With the fall swing underway, project management teams have a lot on their plates. They’re planning for bad weather impacts and all the other potential issues on the autumn horizon. Because the next few months will be made especially busy with end-of-year tasks, PMOs can help maintain their momentum while smoothing the transition to the new year by tackling a handful of tasks right now.
1 – Update budget tracking data. Rather than wait for the accounting team to provide you with an end-of-year wrap up, it’s better if your team pulls together its own numbers that show planned expenditures versus what was actually spent. This gives your PMO time to develop a detailed and accurate budget picture for the next year (while also reconciling any discrepancies).
2 – Evaluate the team’s staffing requirements for next year. Recruiting takes time, particularly when you’re looking for very senior-level PMP®s or when the PMO is seeking someone with a niche skill set. You may not be able to start the hiring process until after the new year, but let HR know what your needs will be so they can make their own resources available as soon as approvals are received.

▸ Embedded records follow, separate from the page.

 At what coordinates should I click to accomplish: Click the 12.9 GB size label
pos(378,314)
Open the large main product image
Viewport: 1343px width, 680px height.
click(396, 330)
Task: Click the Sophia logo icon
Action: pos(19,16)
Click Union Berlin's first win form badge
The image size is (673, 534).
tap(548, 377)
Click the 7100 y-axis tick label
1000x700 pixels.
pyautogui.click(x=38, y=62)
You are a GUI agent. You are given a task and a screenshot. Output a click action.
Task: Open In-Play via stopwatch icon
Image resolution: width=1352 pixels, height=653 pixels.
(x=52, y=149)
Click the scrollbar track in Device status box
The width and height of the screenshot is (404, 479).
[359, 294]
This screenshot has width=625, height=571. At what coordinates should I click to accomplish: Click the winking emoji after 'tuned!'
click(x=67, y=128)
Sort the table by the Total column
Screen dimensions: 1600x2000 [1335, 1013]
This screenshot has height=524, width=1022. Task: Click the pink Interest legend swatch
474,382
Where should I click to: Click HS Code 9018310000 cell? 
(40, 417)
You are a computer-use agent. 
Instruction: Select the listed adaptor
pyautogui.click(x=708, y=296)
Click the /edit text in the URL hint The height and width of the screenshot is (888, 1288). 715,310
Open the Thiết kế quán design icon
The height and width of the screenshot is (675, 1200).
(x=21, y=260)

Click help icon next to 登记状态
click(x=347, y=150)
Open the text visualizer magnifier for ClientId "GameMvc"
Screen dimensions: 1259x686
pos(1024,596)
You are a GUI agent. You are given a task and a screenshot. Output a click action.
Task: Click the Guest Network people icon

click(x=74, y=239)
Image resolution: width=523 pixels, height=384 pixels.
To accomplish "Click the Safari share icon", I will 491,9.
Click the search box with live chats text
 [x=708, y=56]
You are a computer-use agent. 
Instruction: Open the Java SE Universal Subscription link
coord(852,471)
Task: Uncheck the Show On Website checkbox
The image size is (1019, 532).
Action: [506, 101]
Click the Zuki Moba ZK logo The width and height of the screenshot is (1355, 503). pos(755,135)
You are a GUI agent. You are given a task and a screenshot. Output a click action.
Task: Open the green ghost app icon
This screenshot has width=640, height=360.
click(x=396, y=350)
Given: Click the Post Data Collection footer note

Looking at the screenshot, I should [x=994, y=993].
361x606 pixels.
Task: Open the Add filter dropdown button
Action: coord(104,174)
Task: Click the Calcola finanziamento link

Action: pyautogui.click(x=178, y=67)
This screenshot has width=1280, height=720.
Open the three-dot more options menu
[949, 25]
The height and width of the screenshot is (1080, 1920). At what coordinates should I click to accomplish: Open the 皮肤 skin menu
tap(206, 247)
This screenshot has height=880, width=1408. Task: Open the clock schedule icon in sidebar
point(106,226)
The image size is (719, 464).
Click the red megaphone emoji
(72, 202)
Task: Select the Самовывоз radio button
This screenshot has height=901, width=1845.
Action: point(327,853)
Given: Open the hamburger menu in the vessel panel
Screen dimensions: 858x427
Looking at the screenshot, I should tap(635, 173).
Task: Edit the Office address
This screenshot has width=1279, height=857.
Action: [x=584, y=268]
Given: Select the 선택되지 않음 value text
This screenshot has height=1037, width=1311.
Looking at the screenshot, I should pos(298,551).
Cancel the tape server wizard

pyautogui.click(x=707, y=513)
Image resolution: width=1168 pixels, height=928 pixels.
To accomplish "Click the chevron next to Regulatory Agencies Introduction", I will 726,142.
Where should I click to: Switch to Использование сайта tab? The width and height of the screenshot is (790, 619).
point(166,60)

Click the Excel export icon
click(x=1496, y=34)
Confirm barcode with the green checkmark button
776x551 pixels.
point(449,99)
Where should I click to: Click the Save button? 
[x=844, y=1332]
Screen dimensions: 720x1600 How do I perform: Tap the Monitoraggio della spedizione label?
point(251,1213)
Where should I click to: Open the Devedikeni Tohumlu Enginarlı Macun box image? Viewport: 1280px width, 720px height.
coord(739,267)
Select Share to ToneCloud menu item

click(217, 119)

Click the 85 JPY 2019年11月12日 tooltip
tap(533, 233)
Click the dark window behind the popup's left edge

3 – Identify where existing budgets still have funds available. With all the responsibilities most PMP®s oversee throughout the year, it isn’t difficult for initiatives to occasionally slip through the cracks. Review each budget line item and see where money might still be lurking. Do you have enough left in the training budget for one more class? If so, get it scheduled now so it’s completed and paid for before the end of the year. Were you able to save some money on supplies through good negotiating? See if it’s possible to apply the remaining funds to other efforts that need it.
4 – Make a note of any contracts that expire at the end of the year. If critical-path services are covered under a contract or labor agreement that runs out at the end of the year, now is the time to begin putting things in place to either extend those contracts or to ensure a new agreement starts with the new year. This ensures your team’s project activities aren’t put on hiatus while the paperwork is generated, reviewed, and approved.
5 – Begin crafting contingency plans for any projects that could experience a new-year funding gap. If your PMO operates under a system where budgets don’t carry over from one year to the next, it’s wise to begin looking at how projects that will continue into the new year can continue to move forward without significant negative effects.
6 – Confirm potential last-minute vacation plans. Some organizations don’t allow vacation and personal time accruals to carry over from one year to the next. For employees facing the potential loss of time off, they’re likely planning vacations in the coming few months. Keep the rest of the team updated so they can plan for coverage.
7 – Negotiate purchases early. If possible, look for opportunities to enter into purchasing and labor agreements before the year runs out. Vendors and suppliers often like to nail down revenue commitments in advance, and your PMO may be able to score some attractive discounts by signing purchase orders now for the resources that will be needed next year.
8 – Solicit project requests from stakeholders. Because many PMOs must formulate their budgets based on anticipated project resource requirements, you don’t want to scramble at the last minute to incorporate unexpected requests. Contact any recurring stakeholders first, keeping the executive team updated so there are no surprises.